Cold wallets are hardware devices where the key is generated and stored offline.
So it is a lot safer to use hardware wallet, I would suggest Coldcard mk4 for #btc, and trezor for #eth
There are some stuff to look for:
- Buy hardware wallet only from official manufacturer website. No ebay/ no amazon…
- Make sure the packaging is sealed.
- First time you set it up, it will generate a seed phrase.
- ONLY write that seed on physical paper or a steel plate so it will be fire and waterproof.
- Never digitilize it meaning never take picture of it, never write it on any kind of keyboard.

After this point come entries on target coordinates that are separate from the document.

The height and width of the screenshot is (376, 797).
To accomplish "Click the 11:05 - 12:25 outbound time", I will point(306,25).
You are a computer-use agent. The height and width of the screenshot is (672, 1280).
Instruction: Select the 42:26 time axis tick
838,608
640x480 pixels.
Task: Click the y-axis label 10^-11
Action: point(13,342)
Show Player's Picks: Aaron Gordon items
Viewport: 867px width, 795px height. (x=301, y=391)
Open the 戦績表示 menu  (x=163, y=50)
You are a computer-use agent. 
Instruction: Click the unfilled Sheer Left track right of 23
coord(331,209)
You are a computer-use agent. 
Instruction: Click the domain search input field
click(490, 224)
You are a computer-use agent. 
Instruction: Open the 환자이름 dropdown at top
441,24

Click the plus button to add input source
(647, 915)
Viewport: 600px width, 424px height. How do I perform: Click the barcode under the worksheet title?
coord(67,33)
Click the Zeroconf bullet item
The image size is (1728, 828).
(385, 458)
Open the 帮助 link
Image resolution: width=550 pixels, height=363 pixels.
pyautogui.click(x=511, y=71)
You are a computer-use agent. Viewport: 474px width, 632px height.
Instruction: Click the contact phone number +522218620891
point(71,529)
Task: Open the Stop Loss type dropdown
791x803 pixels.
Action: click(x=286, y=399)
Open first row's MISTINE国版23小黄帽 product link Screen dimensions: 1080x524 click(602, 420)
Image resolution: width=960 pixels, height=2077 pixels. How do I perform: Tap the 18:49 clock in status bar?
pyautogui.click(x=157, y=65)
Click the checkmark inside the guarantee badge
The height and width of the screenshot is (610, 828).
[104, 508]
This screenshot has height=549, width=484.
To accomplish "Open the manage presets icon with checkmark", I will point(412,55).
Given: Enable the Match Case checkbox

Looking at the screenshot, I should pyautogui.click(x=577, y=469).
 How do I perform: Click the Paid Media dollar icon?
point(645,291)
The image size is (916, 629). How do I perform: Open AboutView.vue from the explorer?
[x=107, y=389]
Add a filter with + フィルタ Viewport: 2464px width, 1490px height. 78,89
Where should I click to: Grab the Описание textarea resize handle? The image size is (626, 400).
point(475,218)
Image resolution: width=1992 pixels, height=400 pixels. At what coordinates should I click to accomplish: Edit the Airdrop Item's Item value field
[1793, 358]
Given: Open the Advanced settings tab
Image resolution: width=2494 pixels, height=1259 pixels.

- This seed phrase you got when you set up is EVERYTHING. Do not forget that, and not spesific to your device, you can use that with any device.
- If you loose it, you will loose everything.
- Ledger / Trezor and Coldcard has the ability to add 25th word. Which sets a different address which cannot be access via the 24-word recovery phase alone, so you will be the only one who can know the word.
How People Got Hacked?
- Tricked into downloading malware via PDFs, beta testing games, running some macros via google sheets or phishing websites.
- Interacting with malicious contracts: FOMO minting from a mimic website, as explained above.
- Insering or giving away the seed to customer support or something similar.
Takeaways:
- Don’t trust, always verify. Make sure the contract address and website you are interacting with is legitimate.
- Periodically check and revoke your token approvals via revoke and etherscan.
- You can take advantage of Pocket Universe and Wallet Guard as the last line of defense.
- Choose custom approval limits over the default unlimited approval option.
- Hedge your risk by utilizing multiple wallets.
- Utilize cold wallet and hot wallets for their purpose.
Misc Stuff:
- Always use 2FA. Authy is great app, you can use Yubikey for the next level. Never use SMS as 2FA tho.
- Use password manager. Then you can use all different 20 mixed characters passwords for all websites. Most people use Bitwarden, but I would suggest pass or KeepassXC.
- You can check have I been pwned for data breaches.
- Assume everyone online is liar or compromised.
- Instead of using Gmail, Hotmail etc.. Use better ones like Tuta or the best, you can host your mail.
- Never use public Wi-Fi, there can always be fake hotspot, or MIM attack.
- If you need to use a Wi-Fi, use VPN, because any network can be hacked. For VPN I would suggest Mullvad, or even better host your own VPN.
The point is assume that everything you have in a how wallet is already compromised or can be at any point, so act accordingly.